In the previous post, we saw that Solomonoff induction is optimal but incomputable. Its power comes from maintaining a distribution over all possible programs rather than committing to any single hypothesis.
This is Bayesian model averaging in its purest form. In this post, we develop the Bayesian framework for sequential prediction and introduce the Krichevsky-Trofimov (KT) estimator—the mathematical engine powering Context Tree Weighting.

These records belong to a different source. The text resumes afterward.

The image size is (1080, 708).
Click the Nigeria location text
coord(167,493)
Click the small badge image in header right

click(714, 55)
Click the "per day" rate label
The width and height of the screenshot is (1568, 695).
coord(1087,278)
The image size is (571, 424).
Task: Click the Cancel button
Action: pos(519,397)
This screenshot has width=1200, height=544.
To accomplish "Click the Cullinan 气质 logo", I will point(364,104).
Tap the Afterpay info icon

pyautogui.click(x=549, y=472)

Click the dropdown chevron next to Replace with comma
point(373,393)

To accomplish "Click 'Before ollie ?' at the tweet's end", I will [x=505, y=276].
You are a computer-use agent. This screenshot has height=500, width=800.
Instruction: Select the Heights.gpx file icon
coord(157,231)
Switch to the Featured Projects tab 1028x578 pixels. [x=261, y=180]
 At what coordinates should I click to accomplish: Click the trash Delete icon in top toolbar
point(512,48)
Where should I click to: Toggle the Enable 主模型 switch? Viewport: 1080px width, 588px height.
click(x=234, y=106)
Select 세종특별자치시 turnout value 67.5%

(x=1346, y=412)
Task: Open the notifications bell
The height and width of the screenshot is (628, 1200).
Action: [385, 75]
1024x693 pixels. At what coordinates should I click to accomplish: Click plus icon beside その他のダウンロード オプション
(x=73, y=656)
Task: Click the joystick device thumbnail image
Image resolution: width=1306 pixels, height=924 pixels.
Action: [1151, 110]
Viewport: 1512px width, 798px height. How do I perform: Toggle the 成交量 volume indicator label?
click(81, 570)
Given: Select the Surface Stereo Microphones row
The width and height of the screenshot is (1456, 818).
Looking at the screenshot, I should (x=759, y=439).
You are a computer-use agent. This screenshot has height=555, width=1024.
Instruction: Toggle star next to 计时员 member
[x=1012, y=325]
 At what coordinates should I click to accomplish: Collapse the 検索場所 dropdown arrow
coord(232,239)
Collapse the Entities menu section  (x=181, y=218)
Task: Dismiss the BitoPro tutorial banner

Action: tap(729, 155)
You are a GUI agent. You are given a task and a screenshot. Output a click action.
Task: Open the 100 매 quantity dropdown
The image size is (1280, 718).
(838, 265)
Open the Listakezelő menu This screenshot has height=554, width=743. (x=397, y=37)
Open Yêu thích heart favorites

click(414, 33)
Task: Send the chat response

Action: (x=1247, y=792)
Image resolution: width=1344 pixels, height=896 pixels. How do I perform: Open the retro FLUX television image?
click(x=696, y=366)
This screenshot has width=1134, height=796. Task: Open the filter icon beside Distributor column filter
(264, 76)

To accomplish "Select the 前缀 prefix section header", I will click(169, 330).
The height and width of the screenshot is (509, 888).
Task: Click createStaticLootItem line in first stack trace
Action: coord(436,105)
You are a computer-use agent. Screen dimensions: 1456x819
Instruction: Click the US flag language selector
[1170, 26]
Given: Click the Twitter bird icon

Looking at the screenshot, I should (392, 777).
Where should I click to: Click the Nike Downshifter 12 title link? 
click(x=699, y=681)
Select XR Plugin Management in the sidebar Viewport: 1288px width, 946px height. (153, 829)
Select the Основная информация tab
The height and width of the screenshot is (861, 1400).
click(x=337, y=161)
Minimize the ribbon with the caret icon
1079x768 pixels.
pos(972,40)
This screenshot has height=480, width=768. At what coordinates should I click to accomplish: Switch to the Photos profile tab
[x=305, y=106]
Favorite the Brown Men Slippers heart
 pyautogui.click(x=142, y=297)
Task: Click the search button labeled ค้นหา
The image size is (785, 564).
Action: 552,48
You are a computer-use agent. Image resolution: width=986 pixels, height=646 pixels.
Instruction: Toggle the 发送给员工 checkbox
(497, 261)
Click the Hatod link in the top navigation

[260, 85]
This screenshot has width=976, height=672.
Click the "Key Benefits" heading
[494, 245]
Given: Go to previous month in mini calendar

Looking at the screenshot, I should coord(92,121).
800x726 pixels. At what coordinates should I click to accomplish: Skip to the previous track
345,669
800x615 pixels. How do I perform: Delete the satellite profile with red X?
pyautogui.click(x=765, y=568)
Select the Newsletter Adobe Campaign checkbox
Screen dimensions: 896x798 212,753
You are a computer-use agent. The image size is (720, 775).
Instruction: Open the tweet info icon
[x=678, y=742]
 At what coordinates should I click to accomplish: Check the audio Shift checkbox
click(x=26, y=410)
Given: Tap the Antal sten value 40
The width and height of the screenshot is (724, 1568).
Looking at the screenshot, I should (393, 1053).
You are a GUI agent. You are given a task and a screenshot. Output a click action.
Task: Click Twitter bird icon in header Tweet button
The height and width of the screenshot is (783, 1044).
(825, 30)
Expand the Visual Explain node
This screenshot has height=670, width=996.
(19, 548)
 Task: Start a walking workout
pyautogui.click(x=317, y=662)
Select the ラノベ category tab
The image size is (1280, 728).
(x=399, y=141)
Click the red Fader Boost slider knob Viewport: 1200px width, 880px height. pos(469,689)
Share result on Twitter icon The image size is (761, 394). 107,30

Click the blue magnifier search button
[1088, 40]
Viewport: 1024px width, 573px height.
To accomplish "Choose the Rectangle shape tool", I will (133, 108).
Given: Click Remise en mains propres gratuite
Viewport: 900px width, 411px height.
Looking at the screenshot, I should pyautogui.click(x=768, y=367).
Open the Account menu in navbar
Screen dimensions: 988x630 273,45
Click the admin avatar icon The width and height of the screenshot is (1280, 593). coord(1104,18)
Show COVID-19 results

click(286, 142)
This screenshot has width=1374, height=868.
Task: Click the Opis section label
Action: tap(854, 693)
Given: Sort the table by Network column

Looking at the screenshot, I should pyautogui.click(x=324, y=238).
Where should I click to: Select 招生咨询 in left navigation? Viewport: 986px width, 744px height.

The Core Idea: Embrace Uncertainty
The key insight of Bayesian prediction: don’t pick a single model—average over all of them.
Model Selection (the wrong way)
Traditional approach:
- Evaluate candidate models on data
- Pick the best one (by AIC, BIC, cross-validation, etc.)
- Make predictions using only the selected model
Problems:
- Ignores uncertainty about which model is correct
- Overconfident predictions
- Winner-take-all loses information from runner-up models
Model Averaging (the right way)
Bayesian approach:
- Assign prior probabilities to models
- Update to posterior probabilities given data
- Average predictions across all models, weighted by posterior
Benefits:
- Accounts for model uncertainty
- Better calibrated predictions
- More robust to model misspecification
- No need to “select” a model
The Bayesian Recipe
Prior Distribution
We start with a prior P(θ) over model parameters (or model structures):
- Expresses beliefs before seeing data
- Should encode reasonable inductive biases
- In CTW: implicit prior over tree structures (0.5 weight to “stop here” vs “go deeper”)
Likelihood
The likelihood P(data | θ) measures how well each model explains the observations:
P(x₁, x₂, ..., xₙ | θ) = ∏ᵢ P(xᵢ | x₁, ..., xᵢ₋₁, θ)
Posterior Distribution
After observing data D, we update via Bayes’ rule:
P(θ | D) = P(D | θ) × P(θ) / P(D)
The posterior concentrates on models that both:
- Had reasonable prior probability
- Explain the data well
Posterior Predictive Distribution
For prediction, we average over all models:
P(xₙ | x₁...xₙ₋₁) = ∫ P(xₙ | θ) × P(θ | x₁...xₙ₋₁) dθ
This is the Bayesian predictive distribution—each model votes, weighted by its posterior probability.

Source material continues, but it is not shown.